In this post, I am not weighing in on whether or not we should tackle such dangerous approaches to begin with. But if we are tackling them, we need to do so with far more care, far more caution – with some very well-designed checklists.
Do not, under any circumstances, tell a lie – of either commission or omission. Do not stretch the truth, exaggerate, or make ___ up to get out of trouble or make yourself look good…
Do not attempt to project different images depending on whom you’re with. People can spot inauthenticity… Show up as yourself consistently. Unless, of course, you are a jackass.
Susan Scott, Fierce Leadership: A Bold Alternative to the Worst “Best” Practices of Business Today
I’ve been thinking about ethical responsibilities…
You remember ethics don’t you: the discipline dealing with what is good and bad and with moral duty and obligation. — Moral duty and obligation. Duty…obligation. In other words this is important stuff here.
First, let me state the obvious. To put it in terms well known from the Bible, “all have sinned, and fall short…” Including me. And, I say with confidence but no mean-spirited intent, including you. So, yes, we all have some work to do in this part of our lives.
But it seems to me that falling short has hit epidemic proportions these days. I don’t know where to put the blame. Is it the argument culture that Deborah Tannen saw coming? (see this earlier post here). Is it exacerbated by the constant spin required on today’s cable news, which flows from this argument culture mentality? (see my partly tongue-in-cheek Campbell Brown for CEO! here). Is it our lawyer-laden era, in which if anyone with any power admits fault, then the liability becomes too great?
Or is it a true, genuine, really, really alarming decline in ethical standards?
I don’t know.
But this is what I think I do know. We have more and more mistakes being made (from the mining disaster to the Toyota problems to the oil rig disaster) where there seems to be a pattern emerging:
• a serious problem occurs;
• part of the cause of the problem is some form of negligence;
• evidence surfaces that warnings were given, but not adequately heeded;
• and then when the full disaster hits, there is some form of denial and shift of blame (“it’s not my fault!”)

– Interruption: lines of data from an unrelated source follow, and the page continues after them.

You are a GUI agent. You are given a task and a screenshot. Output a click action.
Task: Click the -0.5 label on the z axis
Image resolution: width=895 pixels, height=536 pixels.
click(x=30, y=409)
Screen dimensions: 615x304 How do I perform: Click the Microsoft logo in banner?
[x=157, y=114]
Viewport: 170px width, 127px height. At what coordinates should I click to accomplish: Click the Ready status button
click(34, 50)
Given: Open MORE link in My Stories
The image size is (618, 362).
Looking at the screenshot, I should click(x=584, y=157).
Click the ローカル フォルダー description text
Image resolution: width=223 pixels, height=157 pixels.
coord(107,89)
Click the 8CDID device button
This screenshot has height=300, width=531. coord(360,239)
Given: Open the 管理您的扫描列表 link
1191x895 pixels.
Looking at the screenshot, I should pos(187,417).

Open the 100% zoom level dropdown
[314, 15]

In The Checklist Manifesto, Atul Gawande describes how for most of human history, most big problems were issues of ignorance. We really did not know what caused disease, we really did not know how to successfully treat a heart attack. But the pendulum has now swung to the other problem: human ineptitude is now a bigger problem than human ignorance. We know more – we just don’t deliver on what we know. And, as Gawande states:
Failures of ignorance we can forgive. If the knowledge of the best thing to do in a given situation does not exist, we are happy to have people simply make their best effort. But if the knowledge exists and is not applied correctly, it is difficult not to be infuriated.

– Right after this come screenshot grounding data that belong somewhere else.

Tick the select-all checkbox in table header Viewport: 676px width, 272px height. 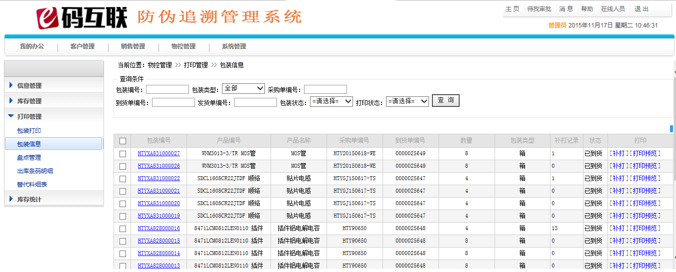123,141
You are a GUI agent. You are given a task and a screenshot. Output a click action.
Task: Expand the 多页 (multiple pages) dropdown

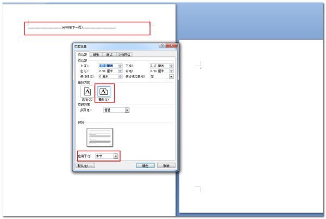click(x=127, y=110)
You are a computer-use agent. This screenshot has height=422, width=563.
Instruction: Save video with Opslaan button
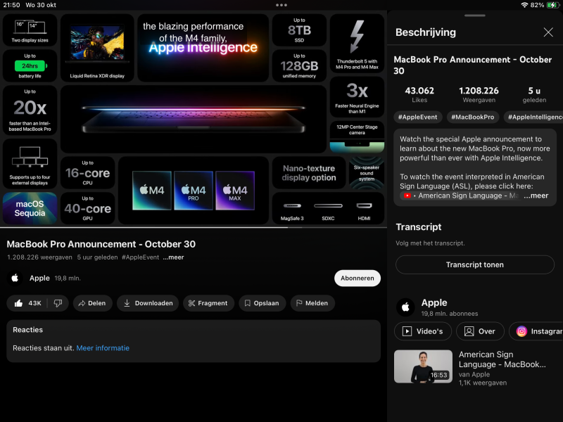click(x=262, y=303)
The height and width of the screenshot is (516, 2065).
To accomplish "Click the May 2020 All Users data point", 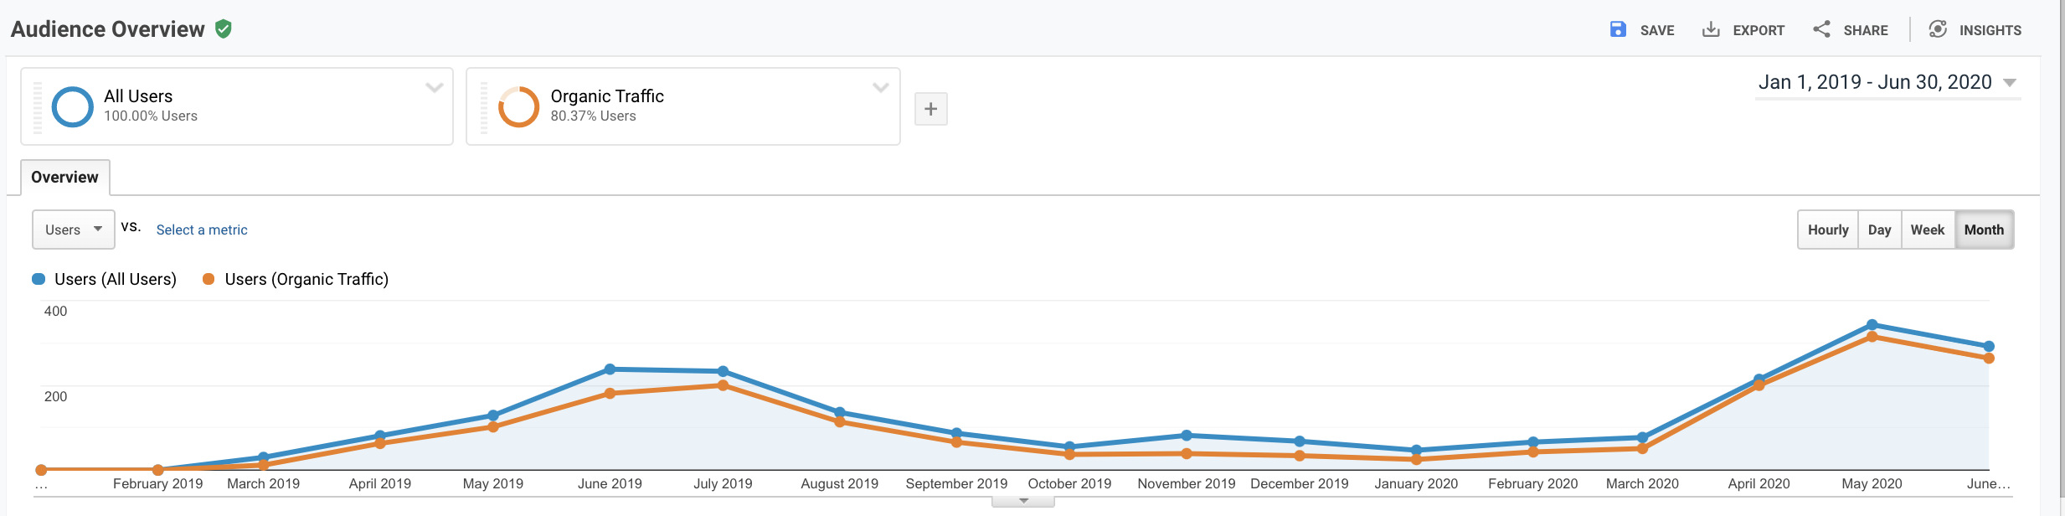I will 1872,324.
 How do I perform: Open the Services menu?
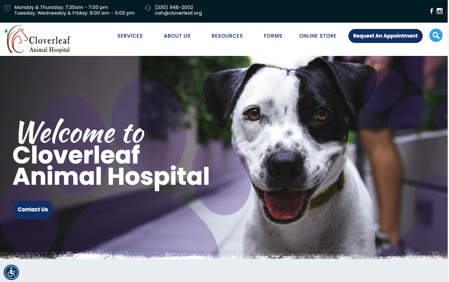click(x=130, y=36)
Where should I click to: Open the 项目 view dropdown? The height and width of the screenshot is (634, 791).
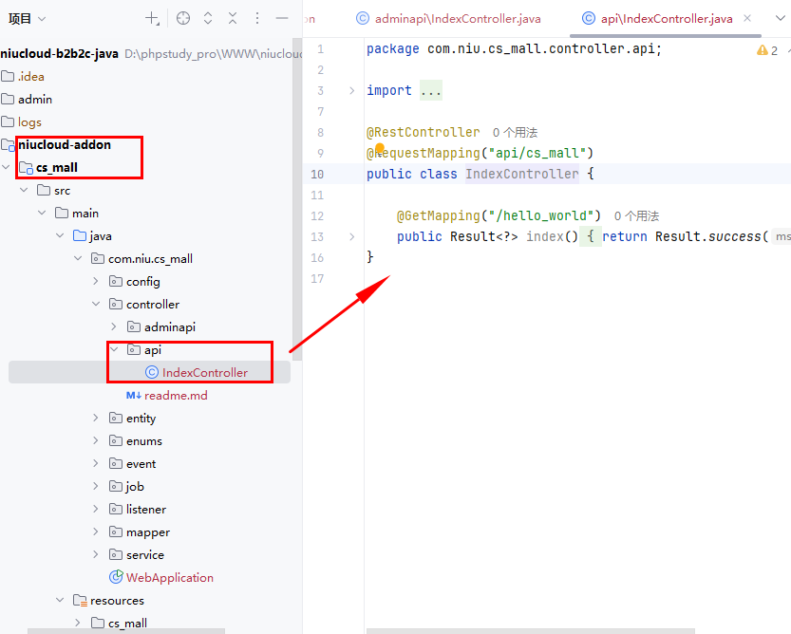27,18
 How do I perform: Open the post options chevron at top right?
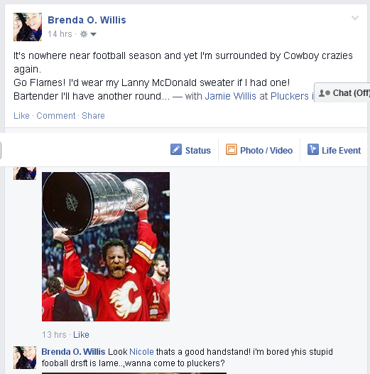[355, 18]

In the latest illustration of this problem, we have a lack of transparency by BP. They have a genuine, whopping disaster on their hands. The ripple effects are massive, from lives lost, to jobs lost, to the environment damaged, possibly on a massive scale. But as we follow the BP response, we see the pattern I described above, and during the aftermath we discover that it has taken a lot of pressure – a lot of pressure! – to even get video released of the oil leak for scientists to study.

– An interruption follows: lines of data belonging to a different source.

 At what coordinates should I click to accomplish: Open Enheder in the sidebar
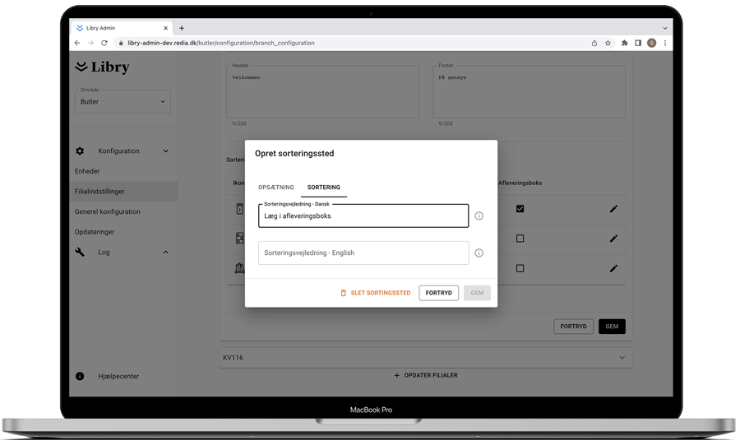[87, 171]
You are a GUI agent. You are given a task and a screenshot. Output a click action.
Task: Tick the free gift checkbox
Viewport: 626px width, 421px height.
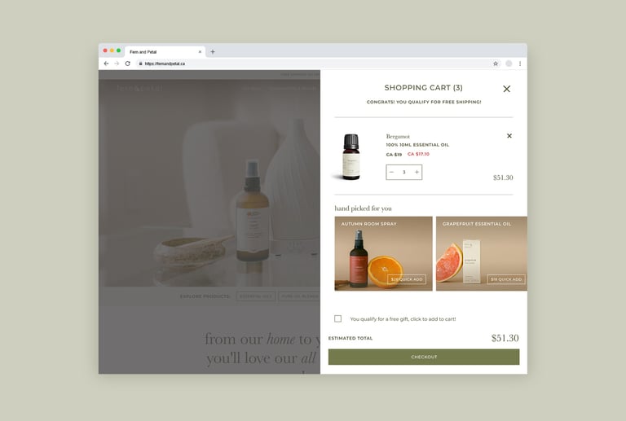coord(337,318)
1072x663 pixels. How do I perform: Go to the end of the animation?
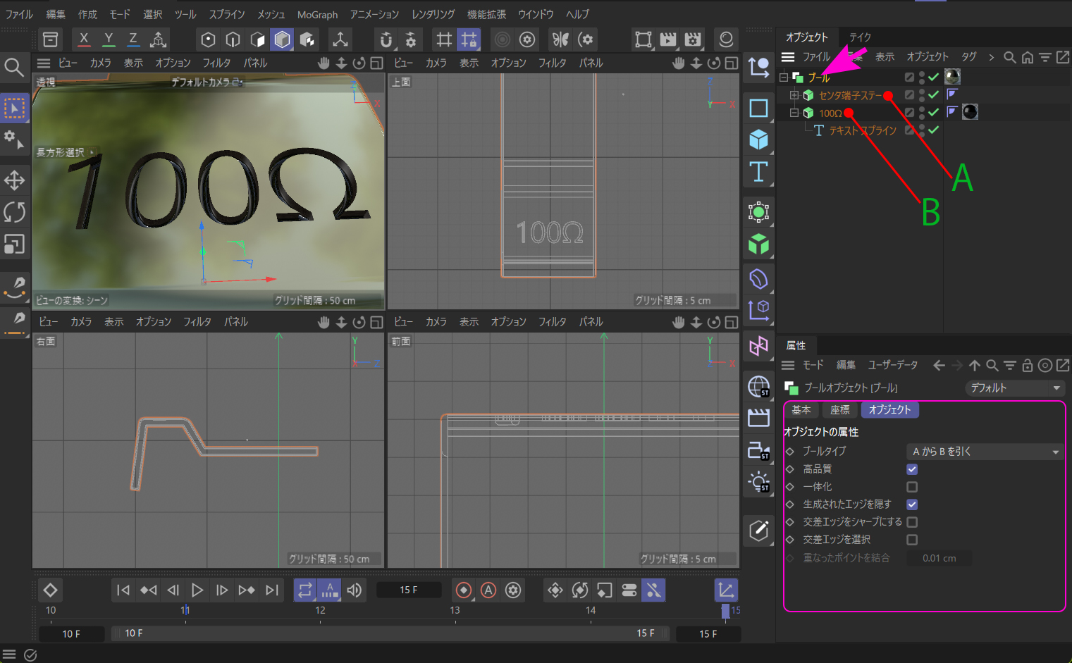[x=272, y=590]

We all, of course, could give many more examples – from plagiarism by famous authors (there are substantial new plagiarism discoveries regarding now quite discredited author Gerald Posner) to failings of elected officials in categories too numerous to enumerate.
But it really does boil down to this: our ethical responsibilities are not being treated responsibly.
I’ve grown fond of this phrase: “you get what you pay attention to.” I think it’s time for companies, and organizations, and elected officials – really, all of us – to pay a lot more attention to our ethical responsibilities.